The immunosenescence , aging of the immune system, is a part of aging. Inflammatory aging is characterized by a decline in the response of the adaptive immune system . The regression of the thymus begins with sexual maturity. This process is completed between the ages of 40 and 50. Thereafter, T-lymphocytes can no longer mature , which means that the immune system is dependent on the portfolio of T-lymphocytes formed up to that point. At a young age, the body has a high proportion of naive - that is, non-activated - T lymphocytes, a low proportion of memory cells and hardly any effector cells . In old age, on the other hand, the opposite is true: the effector cells dominate, the memory cells take second place and there are hardly any naive T lymphocytes left. This reversal results in changes in the cytokine secretion. Interleukin-2 and interleukin-4 are released significantly less than at a young age, while γ-interferon is formed to a greater extent . This in turn causes, among other things, a poorer maturation of the B lymphocytes and a reduced production of antibodies .

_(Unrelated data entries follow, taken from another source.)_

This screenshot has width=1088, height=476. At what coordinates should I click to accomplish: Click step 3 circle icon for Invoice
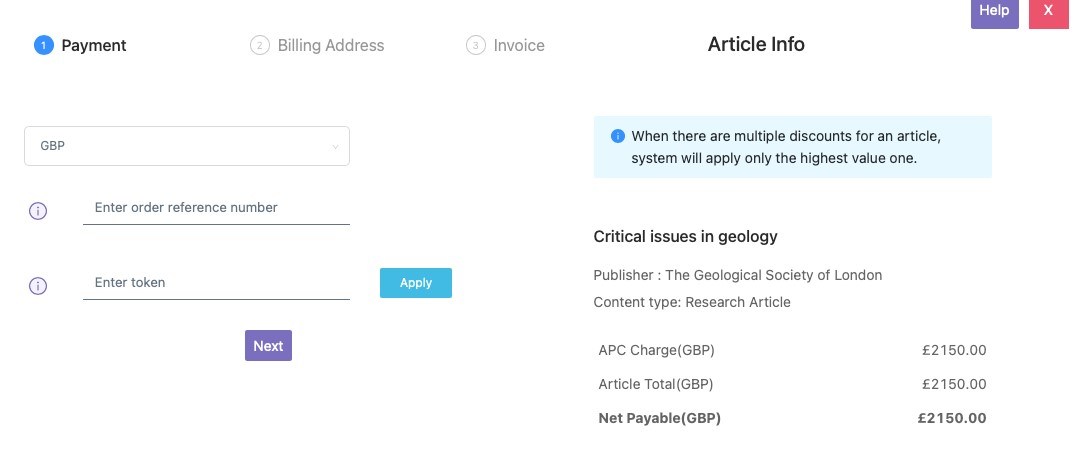(476, 45)
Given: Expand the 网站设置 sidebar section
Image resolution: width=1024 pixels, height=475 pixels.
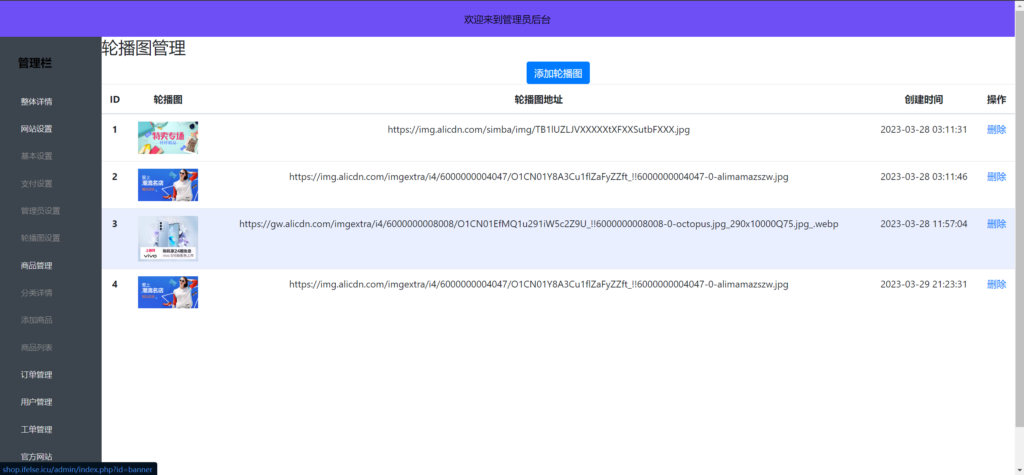Looking at the screenshot, I should pyautogui.click(x=37, y=129).
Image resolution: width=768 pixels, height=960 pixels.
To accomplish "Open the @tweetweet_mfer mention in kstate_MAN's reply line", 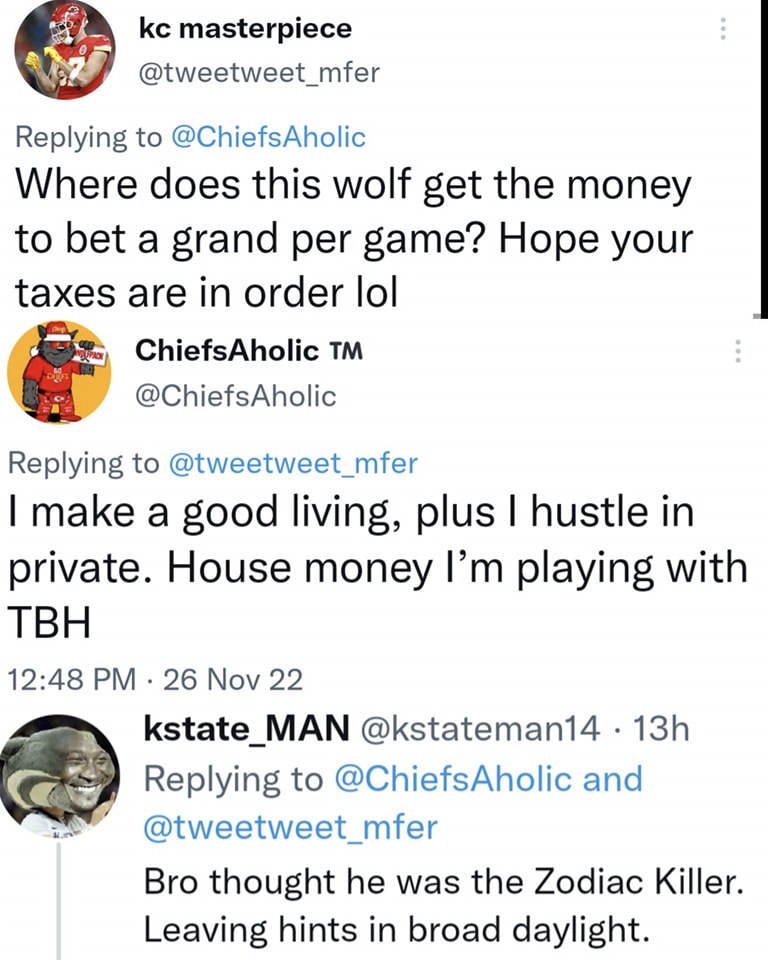I will [x=291, y=827].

The term inflammaging was coined by the Italian immunologist Claudio Franceschi from the University of Bologna as a description for the generally accepted paradigm that aging is associated with the increased release of proinflammatory messenger substances . This condition of mild systemic and chronic (= subclinical) inflammation differs considerably from that of acute inflammation, which is characterized by five signs of inflammation .

Effects

Inflammatory aging has the effect, among other things, that the success of vaccinations is significantly lower in old age than in younger years.

In addition, inflammatory aging is seen as the cause of a number of age-associated diseases with inflammatory pathogenesis , such as arthritis , Alzheimer's , arteriosclerosis , osteoporosis and diabetes mellitus .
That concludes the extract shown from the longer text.